Toda vez que eu chegava com uma dúvida, ele ouvia com atenção genuína, respirava fundo e respondia com outra pergunta: "Você sabe quanto isso vai te custar?"
No começo, eu interpretava como esquiva. Uma forma elegante de não ajudar. Com o tempo, percebi exatamente o oposto. Era, sim, a ajuda mais completa que alguém poderia oferecer a um jovem inexperiente.
Tudo tem custo. Absolutamente tudo. A decisão que você toma. A decisão que você adia e até aquela que você finge que não precisa tomar. Cada uma apresenta sua conta, cedo ou tarde, com ou sem aviso prévio.
E eis o ponto que meu pai dominava com uma clareza que eu levei anos para alcançar: nem todo custo é ruim. Há custos que valem cada parcela, que edificam, que abrem portas, que solidificam caráter. Investimento em boa educação, por exemplo, dói no bolso, mas alimenta a vida inteira.

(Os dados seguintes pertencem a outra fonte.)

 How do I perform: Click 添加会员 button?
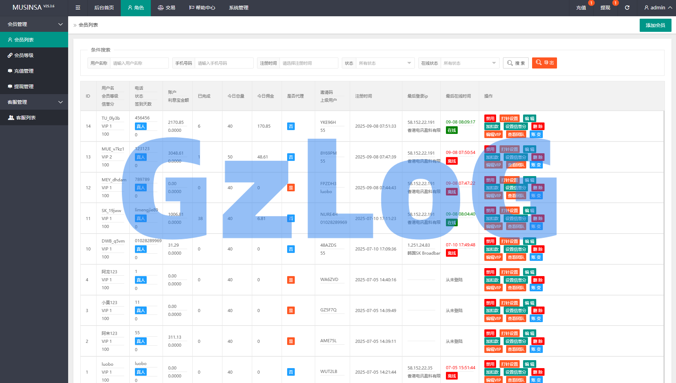[x=655, y=25]

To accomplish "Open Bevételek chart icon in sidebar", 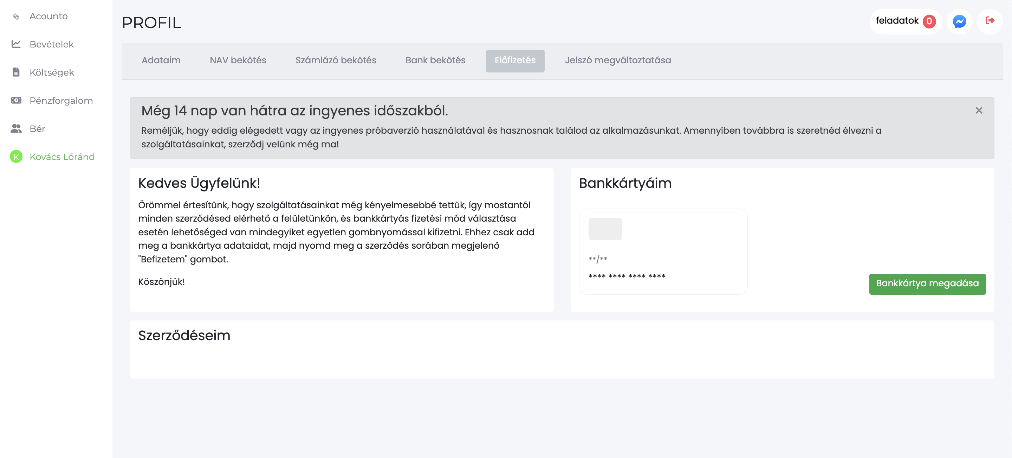I will (x=16, y=44).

A conversa difícil que você tem com alguém que ama custa desconforto, porém, dá acesso a anos de relação verdadeira.
Há também o custo que é só perda. Aquele que você paga sem receber nada em troca, exceto o arrependimento de que devia ter feito cálculos antes de "entrar de cabeça". Prejuízo moral, emocional, espiritual, familiar etc. A vida cobra em moedas variadas e raramente avisa qual será. Esse custo, aliás, foi o que mais demorei a compreender e que, por muito pouco, não me levou à falência.